Description of the task: If a line in the data below contains the word "computer", copy it out.

Listed records:
■ ■ ■
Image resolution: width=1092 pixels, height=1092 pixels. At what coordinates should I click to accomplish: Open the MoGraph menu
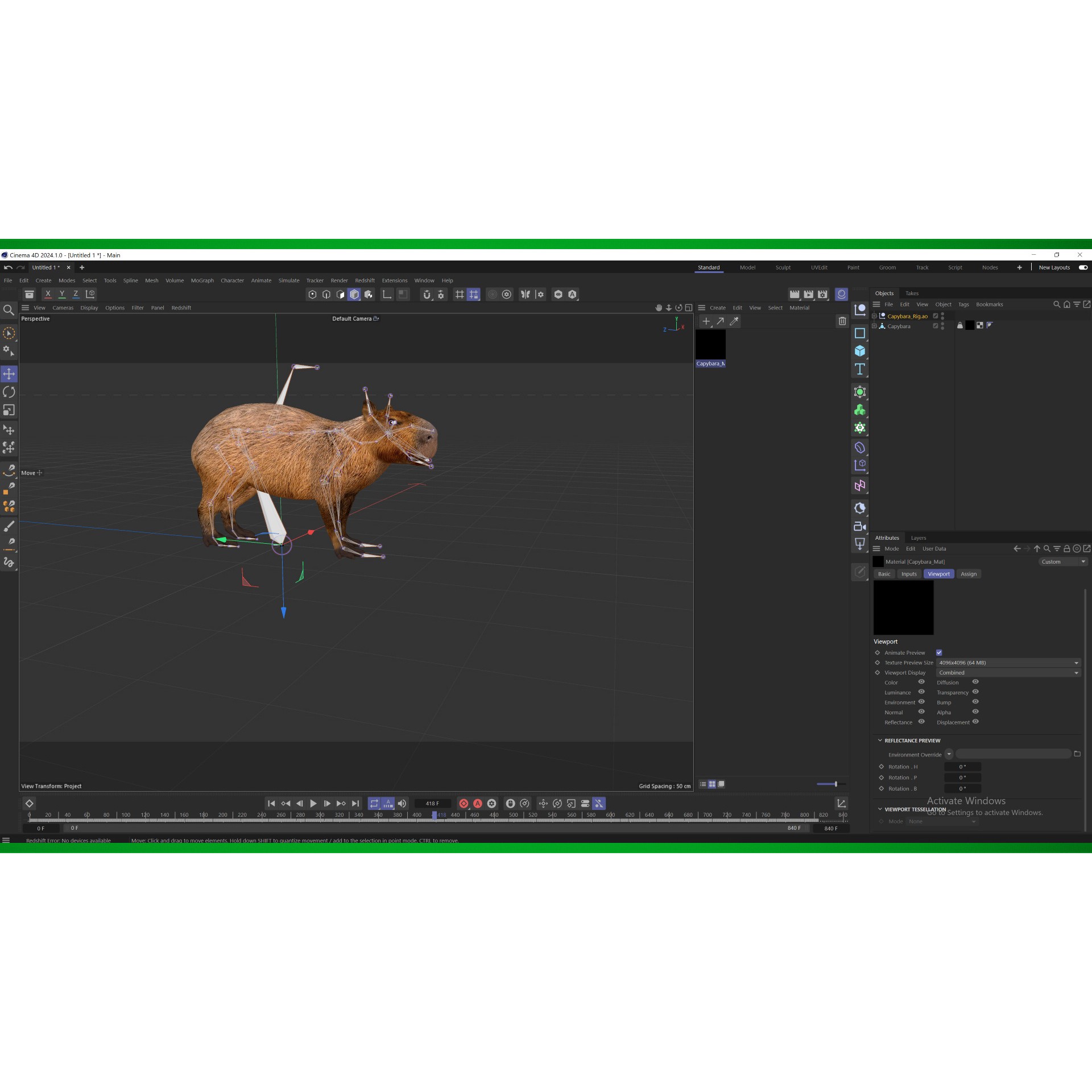tap(202, 280)
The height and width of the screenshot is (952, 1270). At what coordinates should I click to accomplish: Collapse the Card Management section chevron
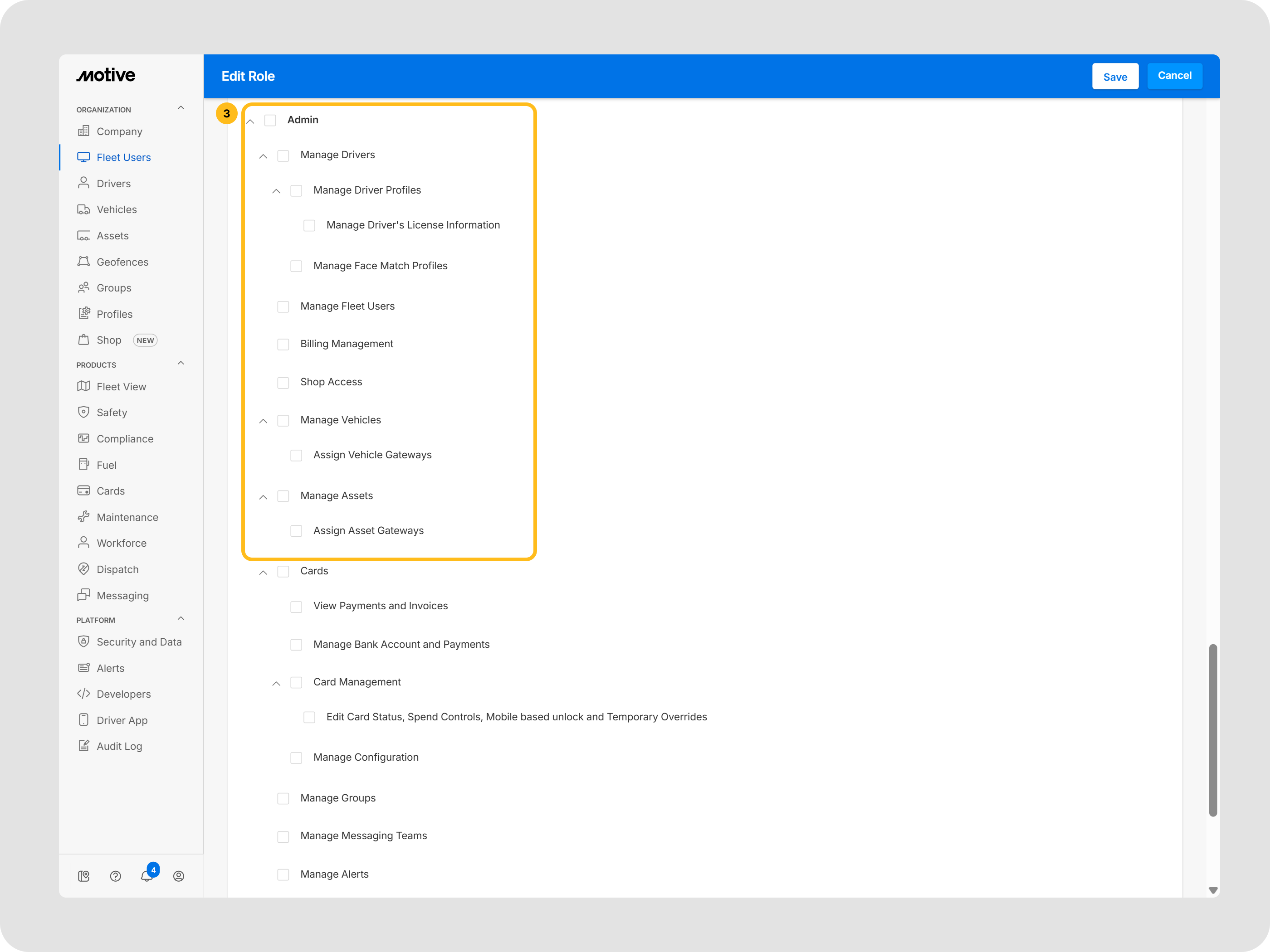point(276,684)
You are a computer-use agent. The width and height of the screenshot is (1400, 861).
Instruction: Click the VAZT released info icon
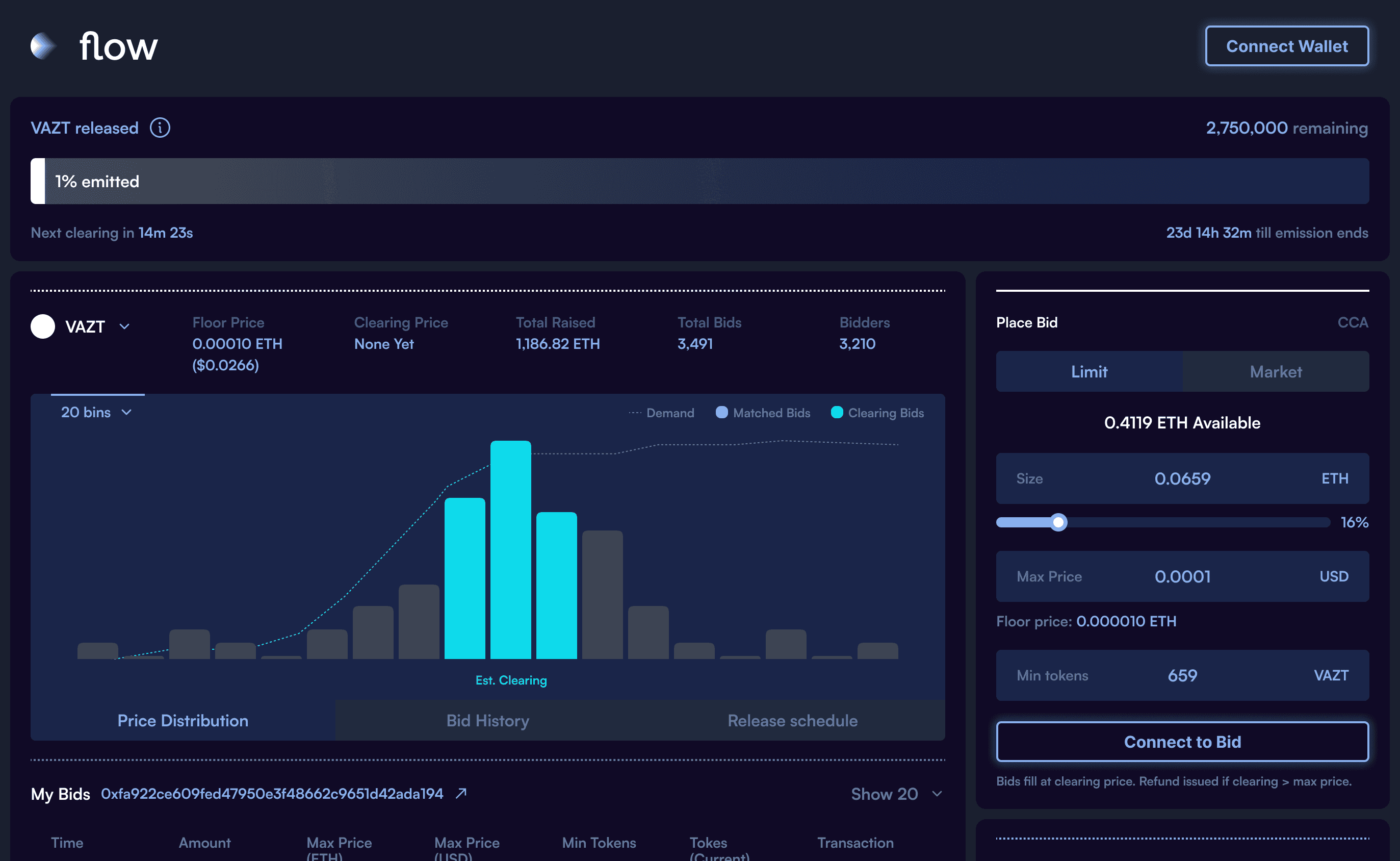pyautogui.click(x=160, y=128)
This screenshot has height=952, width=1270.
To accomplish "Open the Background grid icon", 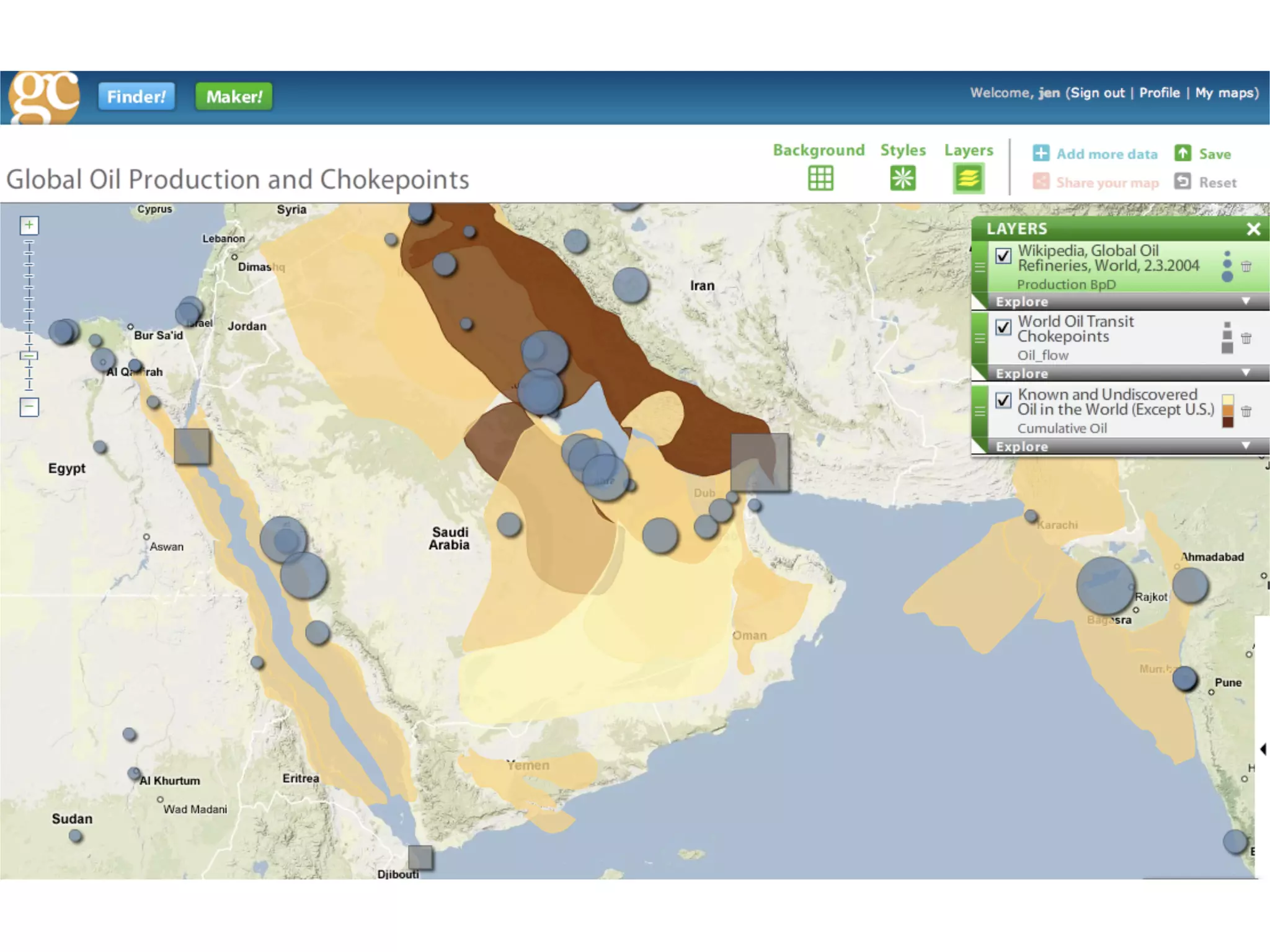I will (x=820, y=178).
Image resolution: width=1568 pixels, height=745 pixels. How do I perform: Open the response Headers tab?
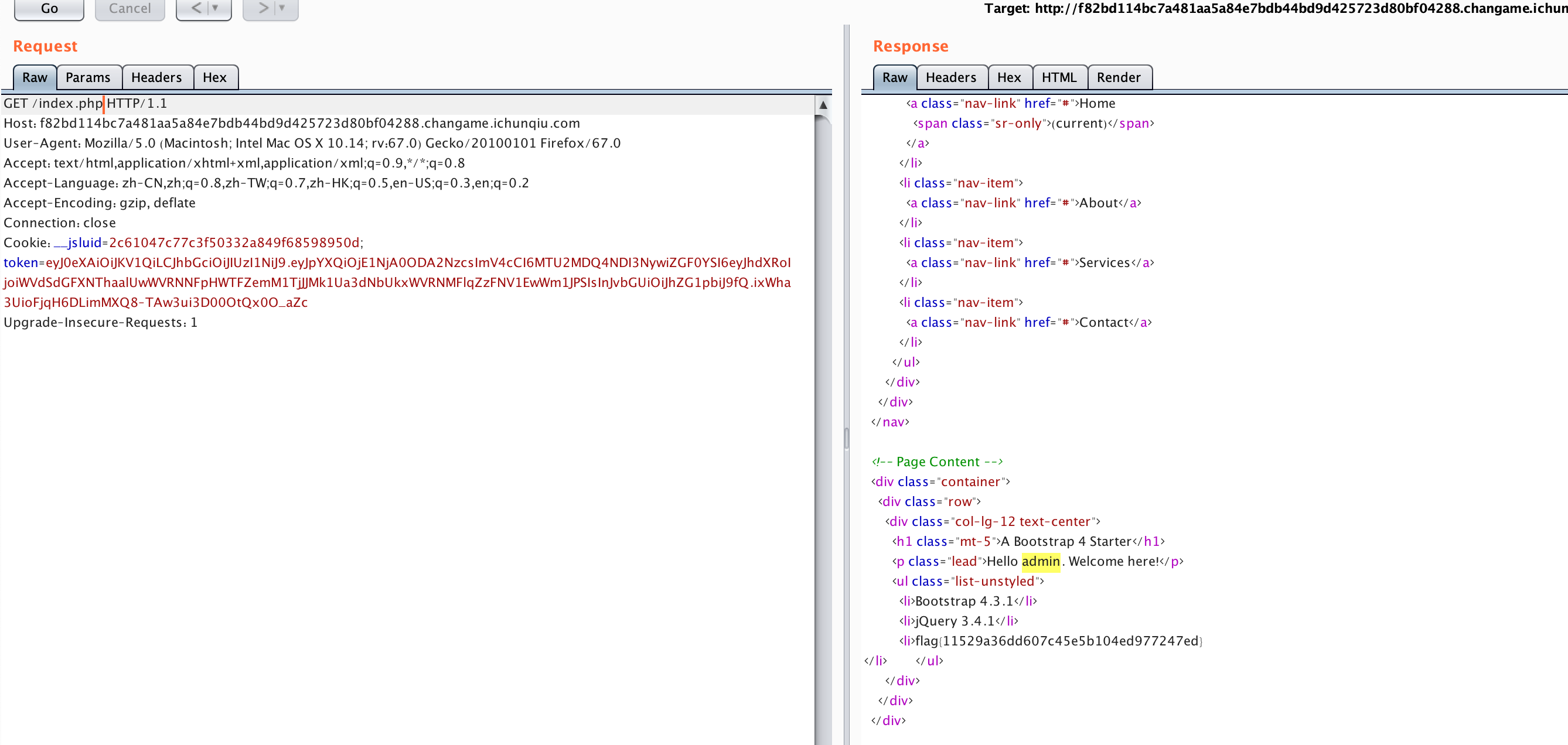[950, 78]
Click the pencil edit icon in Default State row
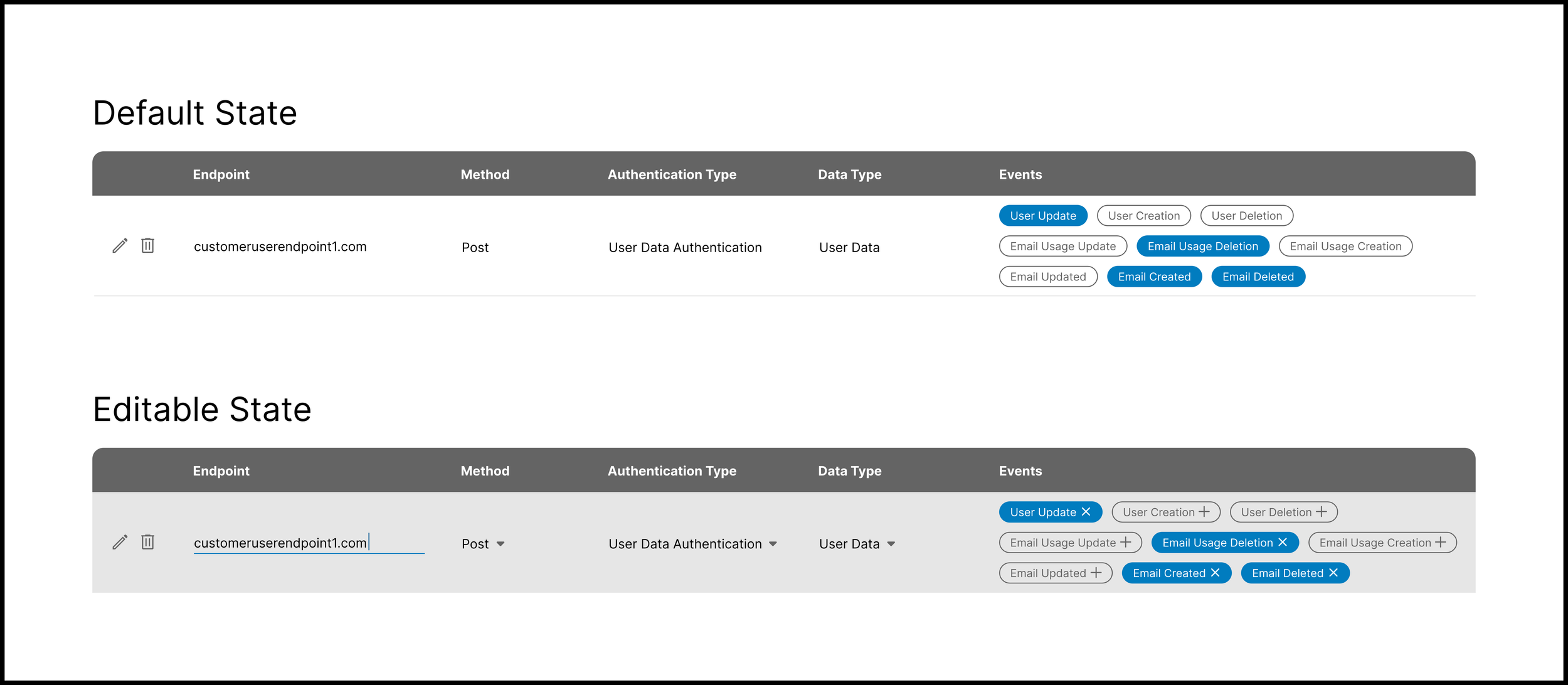This screenshot has width=1568, height=685. pos(120,246)
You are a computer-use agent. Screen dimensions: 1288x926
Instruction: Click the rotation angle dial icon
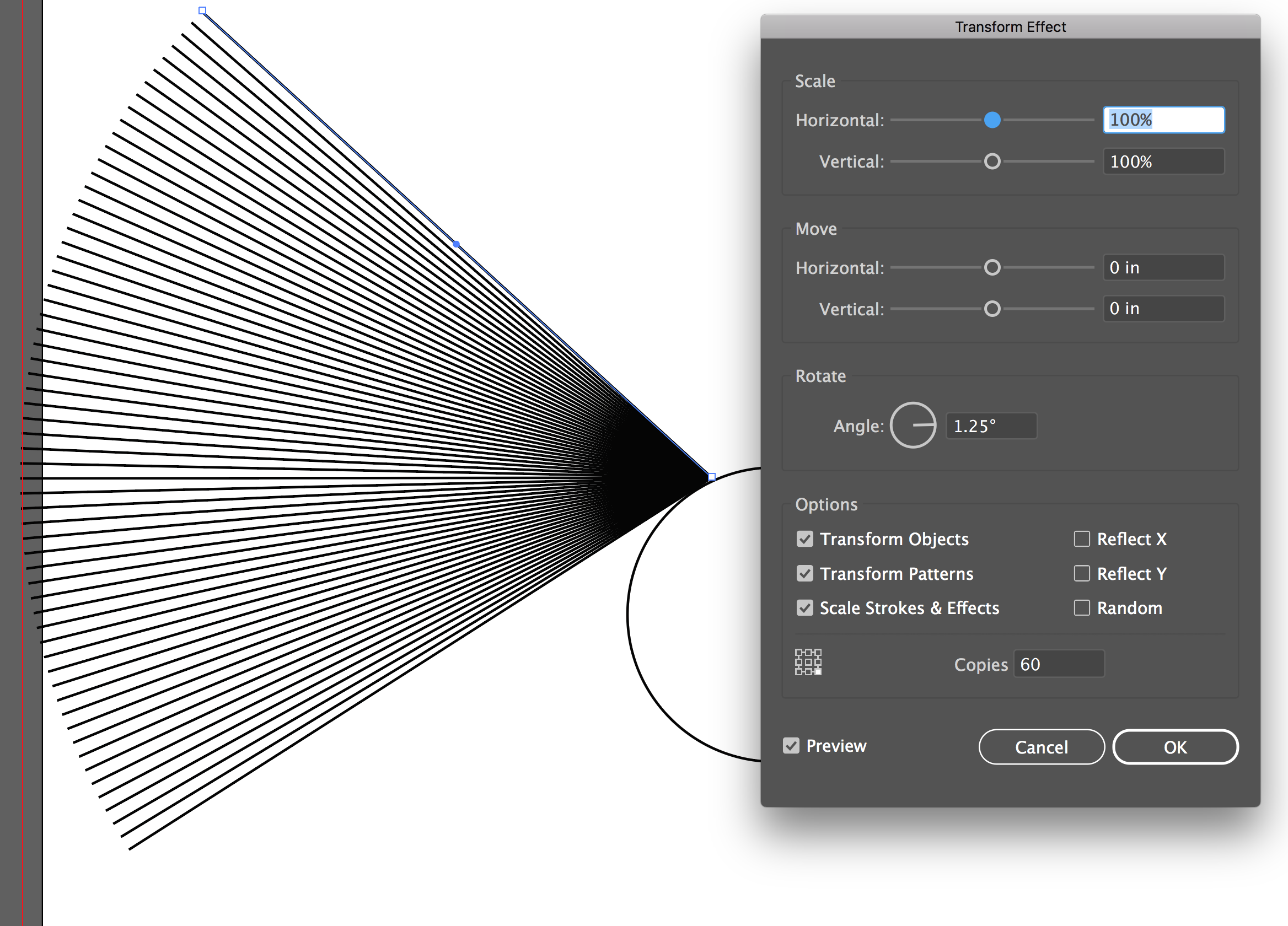coord(913,426)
■ ■ ■
Answer section:
You are a computer-use agent. The width and height of the screenshot is (1400, 861).
You are a computer-use agent. Screen dimensions: 1288x926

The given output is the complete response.